Being an educator in Gaza, this weather is a heavy burden. My students are not distant names; they are individuals I know; intelligent, determined, but profoundly exhausted. Most attend online classes from tents; others from packed rooms where privacy is impossible and connectivity unreliable. Many of my students have already suffered personal loss. Most have seen their houses destroyed. Yet they persist in learning. Their fortitude is remarkable, but it should not be required in this way.

In Gaza, what would typically constitute routine academic practices—assignments, deadlines—become questions of conscience, influenced daily by uncertainty about students’ well-being, comfort and access to shelter.

When the storm rages, I find myself thinking about them. Is their shelter holding? Do they feel any warmth? Did the wind tear through their shelter during the night? For those still living in apartments, or damaged structures, there is no heating. With electricity scarce and fuel scarce, warmth comes primarily through bundling up and using whatever blankets are left. Even so, cold nights are intolerable. How then those living in tents?

Aid and Abandonment

Figures show that over a million people in Gaza live in shelters. Aid supplies, including weatherproof shelters, have been far from enough. During the recent storm, humanitarian partners reported distributing tarpaulins, tents and bedding to a multitude of people. On the ground, however, this assistance was often perceived as inconsistent and lacking, limited to temporary solutions that offered scant protection against prolonged exposure to cold, wind and rain. Shelters fail. Chest infections, hypothermia, and infections linked to damp conditions are increasing.

This goes beyond an surprise calamity. Winter arrives cyclically.
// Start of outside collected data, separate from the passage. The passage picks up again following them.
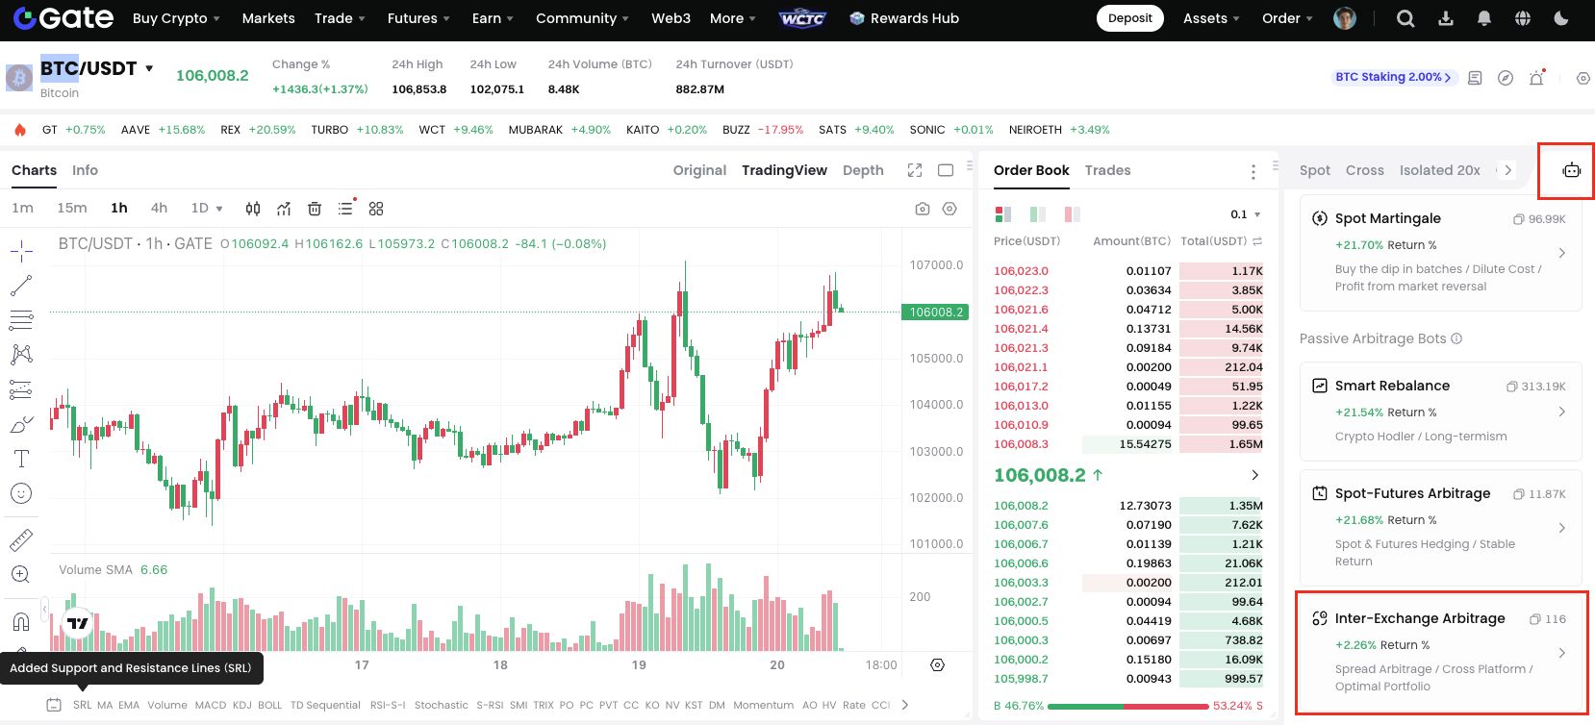
Task: Expand chart to fullscreen
Action: (914, 170)
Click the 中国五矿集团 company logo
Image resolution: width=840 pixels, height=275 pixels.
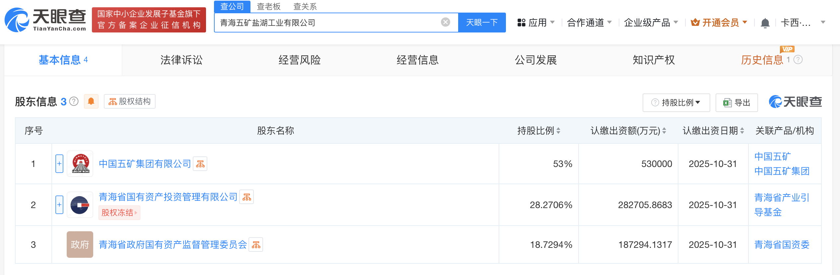pos(80,164)
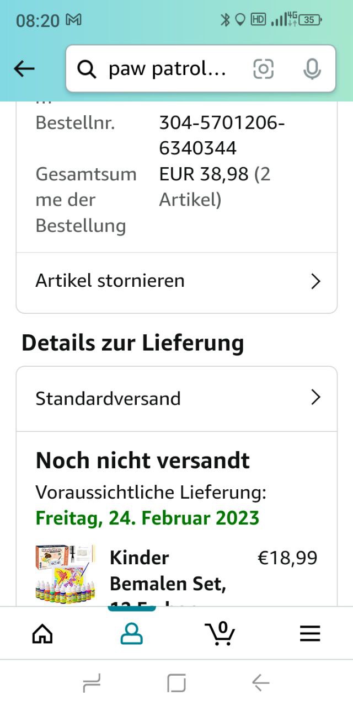Tap Artikel stornieren link
The height and width of the screenshot is (706, 353).
pos(110,281)
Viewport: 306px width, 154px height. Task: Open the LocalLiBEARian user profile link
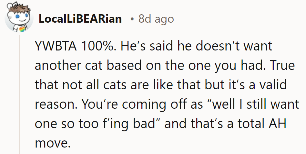[x=80, y=19]
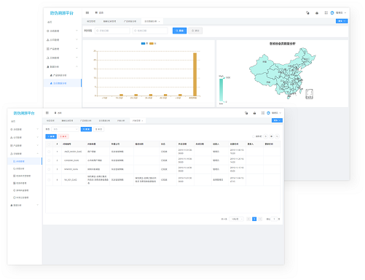
Task: Click the sidebar collapse hamburger icon in the front window
Action: point(47,113)
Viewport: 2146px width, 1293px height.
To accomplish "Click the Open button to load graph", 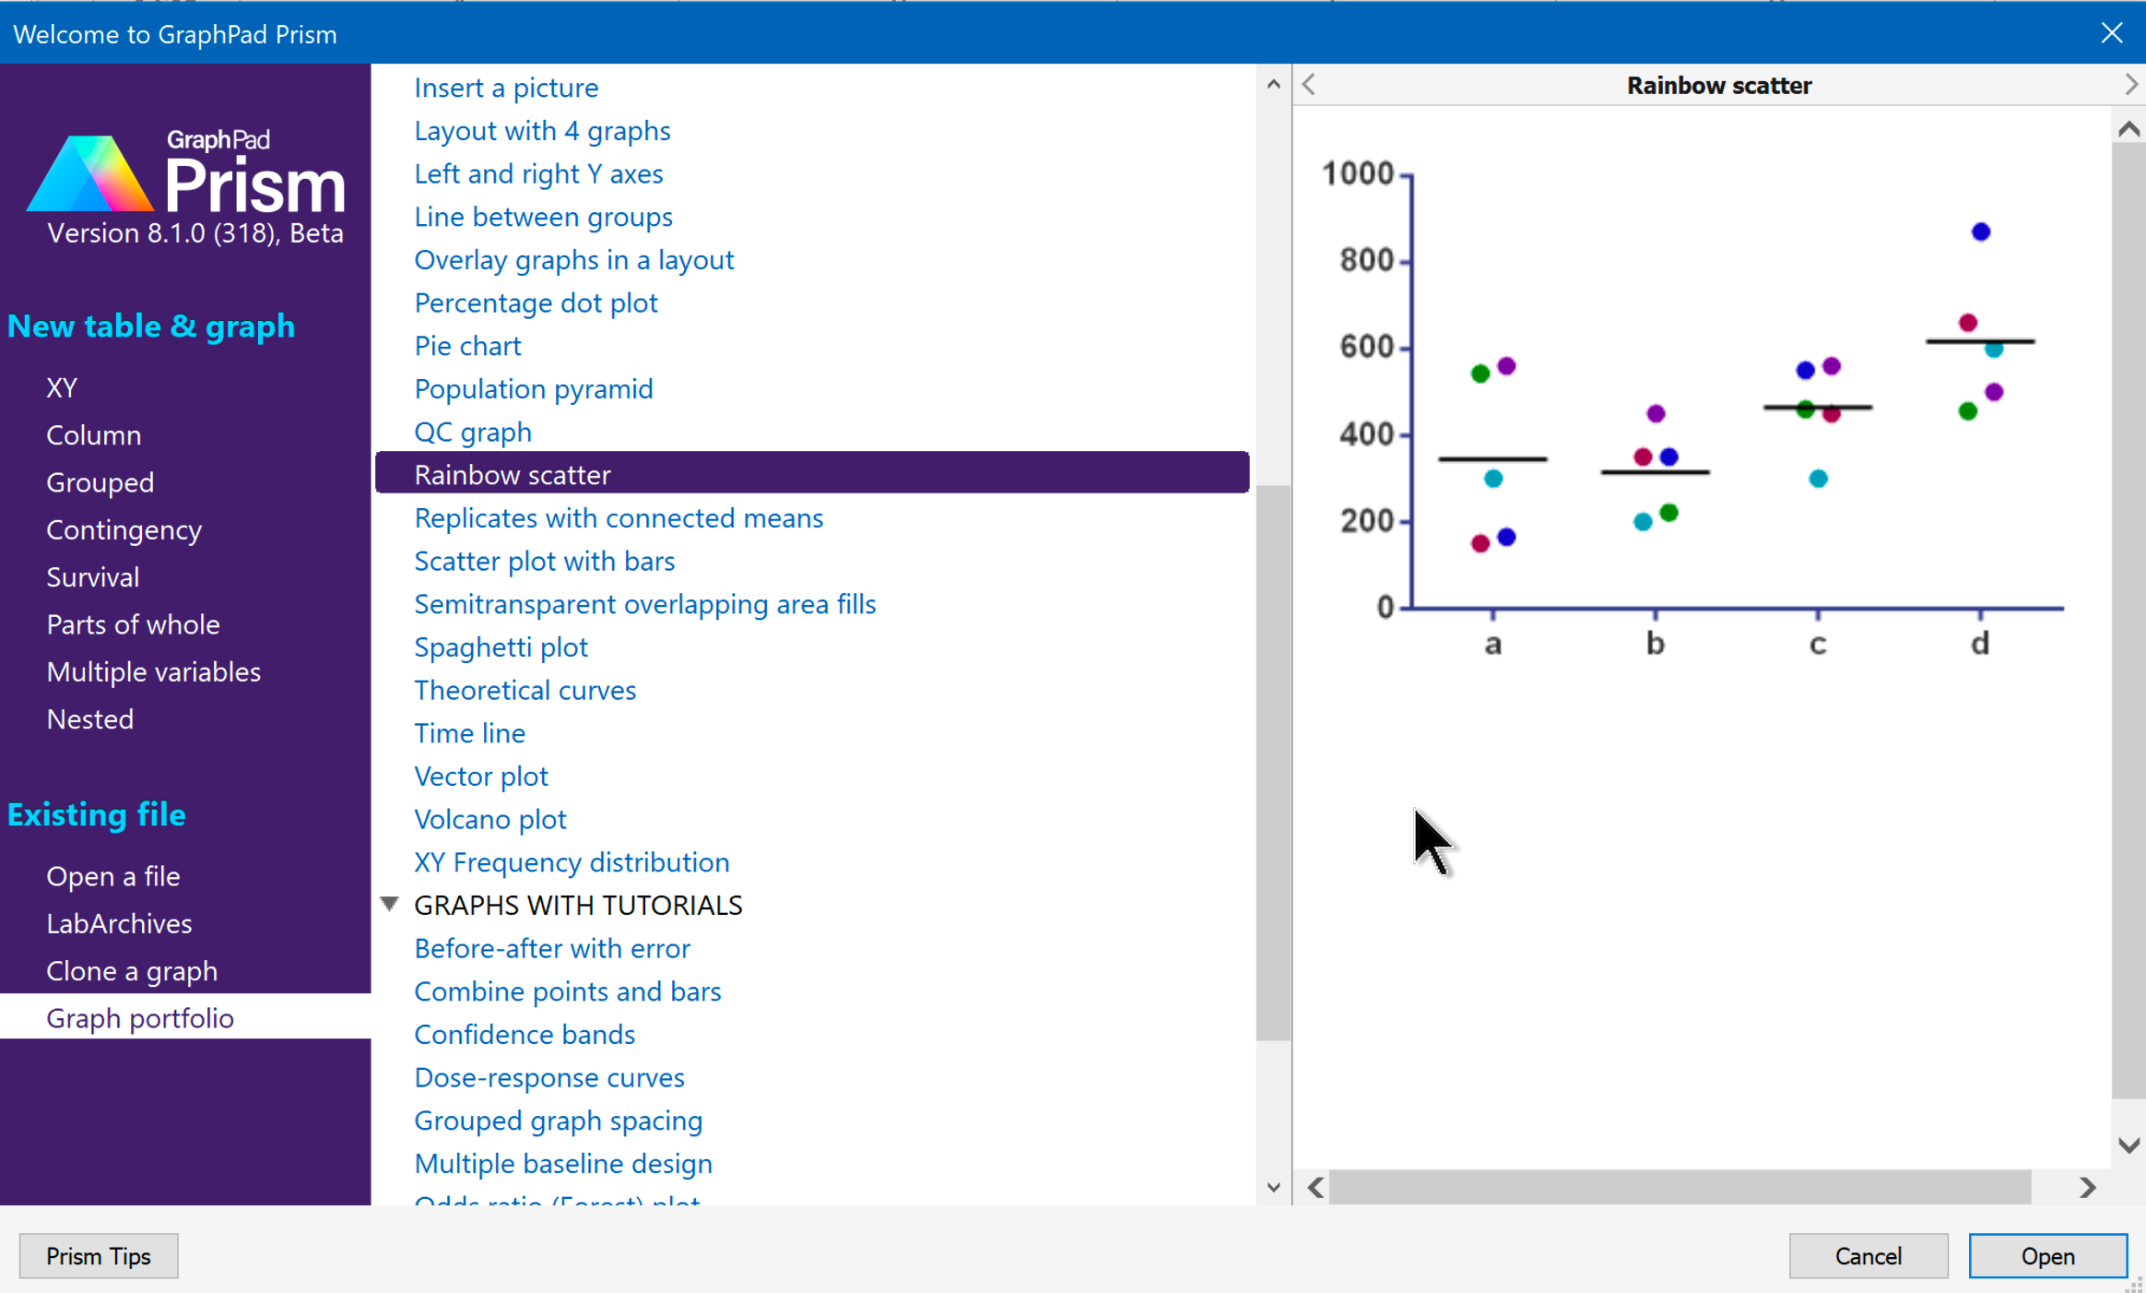I will 2046,1256.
People in Gaza view this crisis not as fate, but as neglect. People speak of how critical supplies are blocked or slowed, while attempts to fix broken houses are repeatedly obstructed. Local initiatives have tried to find solutions, to provide coverings, yet they remain limited by restrictions on imports. The failure is political and humanitarian. Solutions exist, but are prevented from arriving.

A Preventable Suffering

The aspect that renders this pain especially painful is how avoidable it could have been. It is unconscionable to study, raise children, or combat disease standing surrounded by cold water inside a tent. No student should fear the rain ruining their last notebook. Rain lays bare just how fragile life has become. It tests bodies worn down by anxiety, fatigue, and loss.

This year's chill aligns with the Christmas season that, for millions, symbolises warmth, refuge and care for the disadvantaged. In Palestine, that {symbolism

Theodore Tate
Theodore Tate

Elara Vance is a seasoned luxury goods analyst with over a decade of experience evaluating high-end products and lifestyle trends across Europe.